Но утром они вернулись, причем вместе с интуицией. Пробудили подозрения и догадки, растревожили воображение, подкинули дров в костер сомнений, и в конце концов выжили меня из мягкой постели.
– Доброе утро, – буркнул, выбравшись на палубу, посмотрел за борт, на убегавшую прочь пенную полосу и впервые заинтересовался, что движет наше судно? Ни парусов, ни весел нет и в помине. – А где все матросы?
– Зачем мне матросы? – усмехнулся капитан, так и не назвавший своего имени. – Мы тут и вдвоем с помощником справляемся. Вчера с нами плыл курьер, везущий на конюшню Грамбы разные мелочи, но он уплыл на вашей лодке.
– Паруса тоже не нужны? – опустился я в одно из прикрученных к палубе кресел.
– Как и весла, – кивнул он, – нас движет артефакт, создающий струю воды. Но тебя ведь не только это подняло спозаранку?
– Не только… когда мы будем на островах?
– Первых достигнем к обеду, – ошеломил он меня невероятной новостью, – а до Логаса, самого большого острова, доберемся ночью. Там тебя уже будут ждать.
– А Бриса?
– Ну и его. Меня, кстати, зовут Крент.
– Хорошо, – кивнул я рассеянно, думая о своем, – а королевская яхта нам не встретилась?
– Мы разминулись. Но на рассвете она уже вышла из Тулиня. Яна немного задержалась. Сначала ждала свои амулеты… их везли из Дерла. Потом помогала искать тебя.
– И нашли? – окончательно проснулся я.
– Пришлось послать сообщение… от твоего имени, ты же просил?
– Интриганы, – фыркнул в ответ беззлобно, – Ну и как они там?
– Король был в бешенстве. Пообещал лишить тебя и титула, и всех поместий, и отправить в Хаас капралом, – осторожно сообщил Крент, вызвав мою усмешку.
– Да и пусть лишает. Я все равно подумываю всерьез заняться учением. Брис почти мастер, а он всего на год меня старше. А кто готовит тебе еду?
– Никто, с собой берем готовое. Нам некогда, по очереди стоим вахту, подпитываем артефакт. А свободный спит. Но сегодня Брис помог, шесть часов ночью отстоял, сейчас отдыхает. А ты хотел кого-нибудь поджарить? – Последний вопрос прозвучал двусмысленно, но я не обиделся.
– Нет, жарить я умею только дичь, и то освежеванную. Но если поймаешь и почистишь рыбу – попробую не сжечь.
– Не стоит, – отказался он с усмешкой, – еды у нас хватит на всех.
Глава пятая
Яна:
– Мальчишка! Шалопут! Вертопрах пустоголовый! В шпиона играть вздумал! А сообразить, что вокруг полно дураков, недовольных внезапной сменой короля, ума не хватило! Ну ничего, как только его поймают, отправлю капралом в крепость Хааса. Пусть посидит годик, посмотрит, как работают настоящие мужчины! – уже третий час бушевал Гарл.
Мы с Риэллой дружно и упорно молчали, разбирая шкатулку с ее драгоценностями. Королева настырно пыталась всучить мне несколько бирюлек, или пару десятков, как получится, а я так же упрямо отбивалась от этой милости.
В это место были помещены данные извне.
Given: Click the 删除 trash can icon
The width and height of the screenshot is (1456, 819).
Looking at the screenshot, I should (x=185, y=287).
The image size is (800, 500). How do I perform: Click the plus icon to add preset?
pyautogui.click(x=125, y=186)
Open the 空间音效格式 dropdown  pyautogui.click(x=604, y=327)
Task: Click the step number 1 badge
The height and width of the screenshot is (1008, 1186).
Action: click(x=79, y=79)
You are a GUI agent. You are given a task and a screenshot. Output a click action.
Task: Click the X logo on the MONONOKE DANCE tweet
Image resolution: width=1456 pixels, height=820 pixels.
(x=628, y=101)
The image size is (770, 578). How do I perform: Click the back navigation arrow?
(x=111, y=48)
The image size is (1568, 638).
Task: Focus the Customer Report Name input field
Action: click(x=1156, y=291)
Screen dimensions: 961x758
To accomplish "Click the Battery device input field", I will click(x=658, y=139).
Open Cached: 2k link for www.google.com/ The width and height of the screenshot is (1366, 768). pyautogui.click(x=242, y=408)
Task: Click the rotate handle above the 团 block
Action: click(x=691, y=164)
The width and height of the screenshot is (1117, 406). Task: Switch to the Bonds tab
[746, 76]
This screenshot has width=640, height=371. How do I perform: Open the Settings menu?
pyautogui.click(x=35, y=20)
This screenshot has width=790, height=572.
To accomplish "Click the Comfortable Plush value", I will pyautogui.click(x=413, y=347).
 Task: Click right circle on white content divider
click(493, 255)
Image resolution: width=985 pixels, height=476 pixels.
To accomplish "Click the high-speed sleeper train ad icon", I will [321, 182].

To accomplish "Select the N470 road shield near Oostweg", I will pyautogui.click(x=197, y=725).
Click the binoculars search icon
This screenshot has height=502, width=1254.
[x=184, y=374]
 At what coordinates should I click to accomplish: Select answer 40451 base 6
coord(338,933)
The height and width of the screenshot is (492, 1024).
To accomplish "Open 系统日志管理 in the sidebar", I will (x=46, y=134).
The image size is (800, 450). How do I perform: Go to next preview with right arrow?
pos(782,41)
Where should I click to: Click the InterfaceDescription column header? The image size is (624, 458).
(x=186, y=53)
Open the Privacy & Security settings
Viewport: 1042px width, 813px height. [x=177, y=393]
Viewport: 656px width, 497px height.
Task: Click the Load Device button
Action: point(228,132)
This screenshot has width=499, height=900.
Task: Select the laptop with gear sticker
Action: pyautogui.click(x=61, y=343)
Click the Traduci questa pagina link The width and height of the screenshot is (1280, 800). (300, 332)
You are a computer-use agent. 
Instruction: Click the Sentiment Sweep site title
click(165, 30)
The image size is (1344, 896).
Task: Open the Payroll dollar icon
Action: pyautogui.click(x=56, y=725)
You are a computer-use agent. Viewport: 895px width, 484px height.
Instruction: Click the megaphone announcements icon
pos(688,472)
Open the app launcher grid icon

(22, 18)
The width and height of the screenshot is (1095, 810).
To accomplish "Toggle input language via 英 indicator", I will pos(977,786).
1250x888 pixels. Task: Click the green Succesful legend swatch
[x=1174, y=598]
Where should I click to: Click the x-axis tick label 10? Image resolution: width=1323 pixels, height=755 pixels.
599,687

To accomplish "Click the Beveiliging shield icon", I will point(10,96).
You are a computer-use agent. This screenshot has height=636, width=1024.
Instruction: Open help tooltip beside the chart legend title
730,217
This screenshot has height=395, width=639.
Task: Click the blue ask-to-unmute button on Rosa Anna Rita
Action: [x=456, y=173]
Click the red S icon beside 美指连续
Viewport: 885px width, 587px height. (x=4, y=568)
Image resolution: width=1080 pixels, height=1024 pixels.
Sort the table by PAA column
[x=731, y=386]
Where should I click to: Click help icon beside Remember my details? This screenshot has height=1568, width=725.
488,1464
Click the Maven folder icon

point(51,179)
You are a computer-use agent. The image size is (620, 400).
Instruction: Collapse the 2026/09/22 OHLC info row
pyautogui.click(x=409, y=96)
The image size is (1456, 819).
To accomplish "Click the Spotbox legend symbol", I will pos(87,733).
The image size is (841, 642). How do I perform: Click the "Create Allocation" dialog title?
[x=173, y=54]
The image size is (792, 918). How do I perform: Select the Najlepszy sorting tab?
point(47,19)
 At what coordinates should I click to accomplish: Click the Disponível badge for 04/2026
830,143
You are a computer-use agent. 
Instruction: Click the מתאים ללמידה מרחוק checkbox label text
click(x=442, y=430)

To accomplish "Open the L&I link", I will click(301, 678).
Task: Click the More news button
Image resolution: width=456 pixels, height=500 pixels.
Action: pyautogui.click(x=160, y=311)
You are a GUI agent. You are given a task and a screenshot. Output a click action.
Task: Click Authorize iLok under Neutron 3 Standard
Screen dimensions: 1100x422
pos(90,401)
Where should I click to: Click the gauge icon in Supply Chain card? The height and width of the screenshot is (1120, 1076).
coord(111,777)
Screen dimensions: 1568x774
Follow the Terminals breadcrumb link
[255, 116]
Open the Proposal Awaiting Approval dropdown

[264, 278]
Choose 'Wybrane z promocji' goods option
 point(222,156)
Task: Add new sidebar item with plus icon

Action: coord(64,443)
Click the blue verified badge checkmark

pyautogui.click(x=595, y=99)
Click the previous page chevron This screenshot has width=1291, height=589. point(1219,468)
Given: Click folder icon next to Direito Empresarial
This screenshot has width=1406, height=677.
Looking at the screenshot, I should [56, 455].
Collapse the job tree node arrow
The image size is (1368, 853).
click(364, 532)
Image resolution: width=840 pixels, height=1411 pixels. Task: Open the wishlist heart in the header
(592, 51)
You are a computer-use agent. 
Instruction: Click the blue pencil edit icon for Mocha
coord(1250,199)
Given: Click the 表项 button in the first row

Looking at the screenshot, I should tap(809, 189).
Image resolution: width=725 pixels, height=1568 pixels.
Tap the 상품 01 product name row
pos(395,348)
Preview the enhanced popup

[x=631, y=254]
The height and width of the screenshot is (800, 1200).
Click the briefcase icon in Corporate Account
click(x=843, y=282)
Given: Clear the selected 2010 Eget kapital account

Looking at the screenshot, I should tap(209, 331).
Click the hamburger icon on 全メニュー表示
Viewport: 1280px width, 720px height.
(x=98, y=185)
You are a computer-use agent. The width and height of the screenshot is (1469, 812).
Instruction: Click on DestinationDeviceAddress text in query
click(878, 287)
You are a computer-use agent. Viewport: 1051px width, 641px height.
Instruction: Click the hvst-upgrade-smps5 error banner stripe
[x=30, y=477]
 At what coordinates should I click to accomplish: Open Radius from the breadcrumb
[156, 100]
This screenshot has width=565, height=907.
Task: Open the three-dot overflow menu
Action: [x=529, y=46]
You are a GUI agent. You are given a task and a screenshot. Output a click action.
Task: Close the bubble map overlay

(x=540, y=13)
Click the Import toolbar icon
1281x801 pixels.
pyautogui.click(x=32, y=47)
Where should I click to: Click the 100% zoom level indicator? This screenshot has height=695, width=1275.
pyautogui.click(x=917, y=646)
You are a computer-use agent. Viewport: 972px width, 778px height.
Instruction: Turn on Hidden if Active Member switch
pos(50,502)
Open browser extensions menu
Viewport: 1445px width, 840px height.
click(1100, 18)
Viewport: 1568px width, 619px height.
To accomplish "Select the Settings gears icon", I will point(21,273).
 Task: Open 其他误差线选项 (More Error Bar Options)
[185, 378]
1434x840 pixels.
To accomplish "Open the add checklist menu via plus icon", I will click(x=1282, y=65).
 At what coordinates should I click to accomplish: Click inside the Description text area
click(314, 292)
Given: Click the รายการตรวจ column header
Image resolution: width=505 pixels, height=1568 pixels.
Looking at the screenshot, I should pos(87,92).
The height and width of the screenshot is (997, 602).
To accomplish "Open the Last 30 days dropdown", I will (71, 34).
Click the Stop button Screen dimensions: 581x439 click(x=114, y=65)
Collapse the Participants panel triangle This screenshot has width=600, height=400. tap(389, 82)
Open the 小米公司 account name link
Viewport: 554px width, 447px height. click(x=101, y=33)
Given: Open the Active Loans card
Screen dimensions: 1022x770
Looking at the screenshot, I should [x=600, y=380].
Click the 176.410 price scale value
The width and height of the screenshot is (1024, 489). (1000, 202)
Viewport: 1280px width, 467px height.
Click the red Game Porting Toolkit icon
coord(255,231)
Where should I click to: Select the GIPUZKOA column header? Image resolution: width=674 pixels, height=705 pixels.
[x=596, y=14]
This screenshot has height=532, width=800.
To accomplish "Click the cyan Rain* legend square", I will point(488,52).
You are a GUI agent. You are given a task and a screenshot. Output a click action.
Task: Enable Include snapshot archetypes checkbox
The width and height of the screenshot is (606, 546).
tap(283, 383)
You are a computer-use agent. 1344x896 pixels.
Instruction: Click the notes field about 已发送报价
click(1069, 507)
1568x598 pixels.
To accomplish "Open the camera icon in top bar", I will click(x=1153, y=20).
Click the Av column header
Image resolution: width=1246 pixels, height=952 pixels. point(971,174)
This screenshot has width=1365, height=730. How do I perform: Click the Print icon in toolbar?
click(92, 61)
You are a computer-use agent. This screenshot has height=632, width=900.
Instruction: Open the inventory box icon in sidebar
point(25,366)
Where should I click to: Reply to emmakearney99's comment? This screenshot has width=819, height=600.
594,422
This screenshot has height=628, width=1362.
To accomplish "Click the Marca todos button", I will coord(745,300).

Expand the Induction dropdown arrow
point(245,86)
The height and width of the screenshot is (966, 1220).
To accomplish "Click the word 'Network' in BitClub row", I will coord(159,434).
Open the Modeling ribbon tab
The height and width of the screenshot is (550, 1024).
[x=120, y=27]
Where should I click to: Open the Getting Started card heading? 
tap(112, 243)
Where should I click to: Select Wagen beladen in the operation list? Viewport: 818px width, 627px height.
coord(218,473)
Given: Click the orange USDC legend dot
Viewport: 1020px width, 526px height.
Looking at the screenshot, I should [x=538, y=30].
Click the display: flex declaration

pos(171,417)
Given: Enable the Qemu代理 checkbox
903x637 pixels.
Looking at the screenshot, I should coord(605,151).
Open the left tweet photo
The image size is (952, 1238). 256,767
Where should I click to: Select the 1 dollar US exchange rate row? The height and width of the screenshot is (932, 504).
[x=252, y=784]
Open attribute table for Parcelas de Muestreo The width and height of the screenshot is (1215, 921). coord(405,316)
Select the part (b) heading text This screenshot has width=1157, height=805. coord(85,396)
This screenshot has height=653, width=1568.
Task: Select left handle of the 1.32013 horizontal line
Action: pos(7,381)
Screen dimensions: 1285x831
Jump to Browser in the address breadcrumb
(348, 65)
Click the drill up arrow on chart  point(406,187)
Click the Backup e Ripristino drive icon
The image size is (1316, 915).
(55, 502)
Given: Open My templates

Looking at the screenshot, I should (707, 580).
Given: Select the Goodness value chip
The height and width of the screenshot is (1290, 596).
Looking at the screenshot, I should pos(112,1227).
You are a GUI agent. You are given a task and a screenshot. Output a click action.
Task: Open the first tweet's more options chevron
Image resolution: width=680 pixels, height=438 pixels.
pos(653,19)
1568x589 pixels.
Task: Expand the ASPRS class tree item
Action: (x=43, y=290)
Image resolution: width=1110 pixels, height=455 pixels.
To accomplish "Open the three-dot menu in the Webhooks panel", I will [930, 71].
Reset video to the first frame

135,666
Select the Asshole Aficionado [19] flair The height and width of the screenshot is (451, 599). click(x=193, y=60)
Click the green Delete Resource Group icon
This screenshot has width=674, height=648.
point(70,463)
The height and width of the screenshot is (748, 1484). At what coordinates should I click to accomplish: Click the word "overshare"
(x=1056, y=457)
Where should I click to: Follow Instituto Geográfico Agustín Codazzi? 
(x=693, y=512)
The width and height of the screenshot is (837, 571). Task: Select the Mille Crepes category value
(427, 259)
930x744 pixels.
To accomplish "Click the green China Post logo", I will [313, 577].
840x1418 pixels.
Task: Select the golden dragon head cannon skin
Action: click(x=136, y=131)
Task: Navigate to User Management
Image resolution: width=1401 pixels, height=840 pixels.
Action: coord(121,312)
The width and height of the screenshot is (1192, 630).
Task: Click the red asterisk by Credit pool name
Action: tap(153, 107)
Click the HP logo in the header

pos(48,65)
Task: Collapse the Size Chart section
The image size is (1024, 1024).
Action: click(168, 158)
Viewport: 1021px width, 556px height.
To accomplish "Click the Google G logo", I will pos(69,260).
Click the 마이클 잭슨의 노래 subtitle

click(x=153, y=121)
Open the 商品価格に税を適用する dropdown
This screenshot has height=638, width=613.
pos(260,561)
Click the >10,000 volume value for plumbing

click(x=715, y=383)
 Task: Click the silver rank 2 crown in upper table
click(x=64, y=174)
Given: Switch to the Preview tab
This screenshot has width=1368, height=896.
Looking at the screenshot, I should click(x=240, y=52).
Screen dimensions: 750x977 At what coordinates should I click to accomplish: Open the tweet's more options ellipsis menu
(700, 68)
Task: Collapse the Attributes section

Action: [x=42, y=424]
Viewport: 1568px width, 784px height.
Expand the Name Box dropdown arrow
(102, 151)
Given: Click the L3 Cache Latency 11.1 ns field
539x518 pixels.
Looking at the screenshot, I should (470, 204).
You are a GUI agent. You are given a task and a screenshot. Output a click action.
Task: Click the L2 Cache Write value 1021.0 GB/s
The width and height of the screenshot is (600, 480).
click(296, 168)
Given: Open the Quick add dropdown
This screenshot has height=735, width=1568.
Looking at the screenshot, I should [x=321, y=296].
И внимательно слушала угрозы короля, повторявшего их по пятому или шестому кругу. Причем, с каждым разом обещаемая кара становилась все жестче, а Хирд – все глупее. И это доказывало, что вести, получаемые его братом от снующих по городу гвардейцев и сыскарей всех рангов, пока не приносят ничего утешительного.
Хирд пропал резко, словно под землю провалился, и это бесило его величество сильнее всего. Еще недавно брат сидел рядом с ним, спокойно улыбаясь. Изредка хмурился, возмущенный слишком нахальными претендентками, иногда сочувственно кивал слишком робким, не сумевшим ясно выразить свои чувства.